Measures for ensuring deletion of Personal Data
FotoWare understands the importance of ensuring the deletion of Personal Data when it is no longer needed or when requested by Customer on behalf of a Data Subject. We have implemented measures to ensure that all Personal Data is securely and effectively deleted from our systems and processes upon termination of the Agreement.
We have established clear guidelines and procedures for handling requests for deletion, and we ensure that Personal Data is securely deleted or anonymized when it is no longer needed for the purposes for which it was collected. This includes implementing secure deletion methods and tools to ensure that Personal Data is permanently deleted and cannot be recovered.
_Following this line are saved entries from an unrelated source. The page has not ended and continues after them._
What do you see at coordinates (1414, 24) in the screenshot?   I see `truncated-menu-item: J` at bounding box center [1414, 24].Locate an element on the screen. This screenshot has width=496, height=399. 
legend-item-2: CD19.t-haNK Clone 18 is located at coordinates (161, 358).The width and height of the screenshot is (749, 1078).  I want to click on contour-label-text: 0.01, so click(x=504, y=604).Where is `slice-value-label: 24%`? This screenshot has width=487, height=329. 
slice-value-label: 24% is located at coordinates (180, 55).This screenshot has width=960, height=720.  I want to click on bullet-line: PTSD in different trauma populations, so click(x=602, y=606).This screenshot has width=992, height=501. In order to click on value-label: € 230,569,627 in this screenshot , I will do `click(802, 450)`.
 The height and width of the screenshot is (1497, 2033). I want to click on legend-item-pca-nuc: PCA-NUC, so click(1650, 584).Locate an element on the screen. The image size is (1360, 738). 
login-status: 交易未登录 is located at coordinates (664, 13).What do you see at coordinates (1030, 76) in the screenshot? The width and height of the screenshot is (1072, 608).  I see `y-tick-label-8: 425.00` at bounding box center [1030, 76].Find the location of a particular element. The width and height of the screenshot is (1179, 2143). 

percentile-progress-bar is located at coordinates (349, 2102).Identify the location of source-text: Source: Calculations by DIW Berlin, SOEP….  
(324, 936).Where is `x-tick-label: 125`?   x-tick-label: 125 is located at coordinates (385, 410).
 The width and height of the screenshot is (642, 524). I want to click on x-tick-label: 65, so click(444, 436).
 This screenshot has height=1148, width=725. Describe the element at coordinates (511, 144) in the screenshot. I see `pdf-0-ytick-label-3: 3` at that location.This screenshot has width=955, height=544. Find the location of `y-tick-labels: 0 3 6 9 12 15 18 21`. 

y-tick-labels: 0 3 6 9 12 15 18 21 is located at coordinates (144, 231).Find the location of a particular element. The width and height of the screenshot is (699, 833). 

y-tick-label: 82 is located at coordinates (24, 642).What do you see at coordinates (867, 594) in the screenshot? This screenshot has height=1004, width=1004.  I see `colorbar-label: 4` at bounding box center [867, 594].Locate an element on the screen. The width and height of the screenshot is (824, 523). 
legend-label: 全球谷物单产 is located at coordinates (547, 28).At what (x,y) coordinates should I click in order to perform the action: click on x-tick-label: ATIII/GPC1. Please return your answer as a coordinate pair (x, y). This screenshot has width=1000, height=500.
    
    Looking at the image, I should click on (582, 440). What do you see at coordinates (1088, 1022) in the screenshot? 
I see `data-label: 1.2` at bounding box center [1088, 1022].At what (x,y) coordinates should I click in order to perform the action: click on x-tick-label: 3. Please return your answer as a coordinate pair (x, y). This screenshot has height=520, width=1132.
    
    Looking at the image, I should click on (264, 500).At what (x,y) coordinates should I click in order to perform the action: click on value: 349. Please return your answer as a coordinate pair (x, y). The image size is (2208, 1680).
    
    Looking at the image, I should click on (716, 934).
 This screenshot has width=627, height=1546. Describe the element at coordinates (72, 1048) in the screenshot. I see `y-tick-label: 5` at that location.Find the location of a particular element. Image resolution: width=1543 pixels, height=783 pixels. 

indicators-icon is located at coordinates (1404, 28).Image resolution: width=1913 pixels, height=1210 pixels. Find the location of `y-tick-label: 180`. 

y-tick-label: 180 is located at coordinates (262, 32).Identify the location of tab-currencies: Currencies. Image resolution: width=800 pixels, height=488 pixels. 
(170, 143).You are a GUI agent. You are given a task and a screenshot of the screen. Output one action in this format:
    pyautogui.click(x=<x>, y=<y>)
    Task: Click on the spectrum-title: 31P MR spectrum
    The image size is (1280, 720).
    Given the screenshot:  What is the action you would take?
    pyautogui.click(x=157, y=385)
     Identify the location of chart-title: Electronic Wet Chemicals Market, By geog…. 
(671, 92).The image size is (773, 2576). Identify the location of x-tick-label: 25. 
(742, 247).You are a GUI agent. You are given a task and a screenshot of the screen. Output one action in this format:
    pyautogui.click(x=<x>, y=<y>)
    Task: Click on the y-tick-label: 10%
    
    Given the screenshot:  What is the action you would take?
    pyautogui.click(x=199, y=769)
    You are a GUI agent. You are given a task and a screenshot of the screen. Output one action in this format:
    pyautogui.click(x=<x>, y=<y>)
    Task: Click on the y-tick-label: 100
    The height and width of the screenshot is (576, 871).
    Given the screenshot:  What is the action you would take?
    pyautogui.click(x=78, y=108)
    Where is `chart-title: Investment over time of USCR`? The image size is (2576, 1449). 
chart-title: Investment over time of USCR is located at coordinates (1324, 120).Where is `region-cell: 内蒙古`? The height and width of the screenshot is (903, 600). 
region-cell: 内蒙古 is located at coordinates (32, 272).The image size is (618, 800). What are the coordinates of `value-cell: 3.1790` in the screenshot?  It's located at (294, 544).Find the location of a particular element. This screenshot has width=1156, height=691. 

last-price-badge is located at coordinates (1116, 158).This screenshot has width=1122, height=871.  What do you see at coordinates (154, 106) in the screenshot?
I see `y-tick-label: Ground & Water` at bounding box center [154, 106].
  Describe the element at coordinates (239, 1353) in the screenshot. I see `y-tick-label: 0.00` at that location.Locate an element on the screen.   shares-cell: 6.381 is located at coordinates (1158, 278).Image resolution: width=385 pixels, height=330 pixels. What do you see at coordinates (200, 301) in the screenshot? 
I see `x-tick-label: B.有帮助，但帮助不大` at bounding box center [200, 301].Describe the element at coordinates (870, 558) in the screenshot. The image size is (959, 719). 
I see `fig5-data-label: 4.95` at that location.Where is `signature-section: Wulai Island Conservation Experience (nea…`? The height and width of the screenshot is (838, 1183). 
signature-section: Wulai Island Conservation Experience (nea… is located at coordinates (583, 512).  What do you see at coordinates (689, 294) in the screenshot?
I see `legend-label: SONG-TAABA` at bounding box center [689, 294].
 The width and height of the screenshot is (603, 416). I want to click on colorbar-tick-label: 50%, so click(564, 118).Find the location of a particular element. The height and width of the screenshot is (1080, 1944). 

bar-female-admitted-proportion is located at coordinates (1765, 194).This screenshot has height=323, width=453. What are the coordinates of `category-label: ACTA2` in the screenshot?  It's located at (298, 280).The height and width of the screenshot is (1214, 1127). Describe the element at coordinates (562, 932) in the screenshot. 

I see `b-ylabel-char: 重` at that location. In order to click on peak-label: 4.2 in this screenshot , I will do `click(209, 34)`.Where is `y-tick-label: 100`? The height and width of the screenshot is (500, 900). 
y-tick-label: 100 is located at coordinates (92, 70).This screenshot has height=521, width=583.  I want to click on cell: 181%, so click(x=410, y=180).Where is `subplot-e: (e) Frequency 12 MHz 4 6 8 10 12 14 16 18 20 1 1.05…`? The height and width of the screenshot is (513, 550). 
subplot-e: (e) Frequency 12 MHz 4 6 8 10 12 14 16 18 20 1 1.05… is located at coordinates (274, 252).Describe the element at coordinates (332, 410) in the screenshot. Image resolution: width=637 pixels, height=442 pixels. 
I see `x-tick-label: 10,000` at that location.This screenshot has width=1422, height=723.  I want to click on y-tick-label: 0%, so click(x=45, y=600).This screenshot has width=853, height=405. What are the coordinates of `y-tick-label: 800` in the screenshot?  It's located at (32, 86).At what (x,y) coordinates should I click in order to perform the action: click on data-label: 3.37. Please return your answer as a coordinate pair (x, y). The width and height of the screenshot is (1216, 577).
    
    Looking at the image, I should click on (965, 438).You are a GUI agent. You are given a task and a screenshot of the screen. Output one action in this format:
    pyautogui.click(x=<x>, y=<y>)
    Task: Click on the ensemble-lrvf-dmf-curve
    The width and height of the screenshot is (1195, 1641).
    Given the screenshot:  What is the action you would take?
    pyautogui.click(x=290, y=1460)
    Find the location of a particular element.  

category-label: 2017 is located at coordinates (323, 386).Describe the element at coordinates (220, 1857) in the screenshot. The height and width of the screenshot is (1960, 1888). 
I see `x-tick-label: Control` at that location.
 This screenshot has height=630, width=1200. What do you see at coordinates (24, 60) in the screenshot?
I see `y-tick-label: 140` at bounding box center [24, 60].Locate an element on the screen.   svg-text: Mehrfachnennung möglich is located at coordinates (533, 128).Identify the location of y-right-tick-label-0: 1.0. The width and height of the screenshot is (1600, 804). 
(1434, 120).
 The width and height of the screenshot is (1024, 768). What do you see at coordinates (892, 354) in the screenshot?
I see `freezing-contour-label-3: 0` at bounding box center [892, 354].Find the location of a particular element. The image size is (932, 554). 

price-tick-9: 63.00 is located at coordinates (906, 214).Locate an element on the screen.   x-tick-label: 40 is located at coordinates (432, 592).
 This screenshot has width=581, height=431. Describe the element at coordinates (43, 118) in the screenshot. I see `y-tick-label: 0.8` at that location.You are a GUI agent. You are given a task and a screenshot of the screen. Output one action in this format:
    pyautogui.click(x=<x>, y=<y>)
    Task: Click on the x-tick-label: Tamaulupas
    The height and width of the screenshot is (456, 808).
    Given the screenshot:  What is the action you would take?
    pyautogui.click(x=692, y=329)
FotoWare’s assistance to Customer as a Data Controller
FotoWare understands that as a Data Processor, we have a responsibility to assist the Customer in ensuring the security and protection of Personal Data. To that end, we have implemented specific technical and organizational measures to enable us to provide effective assistance to Customer as a Data Controller.
One of the key measures we have implemented is the establishment of a dedicated customer support team with personnel who are trained to comply with applicable Data Protection Laws and regulations. This team is responsible for aiding the Customer in managing and Processing Personal Data, including handling requests for data access, rectification, and deletion.
We also maintain a detailed knowledge base and provide clear documentation to help the Customer to understand and use our Service in a secure and compliant manner. This includes providing guidance on how to configure our Service to comply with applicable Data Protection Laws and regulations.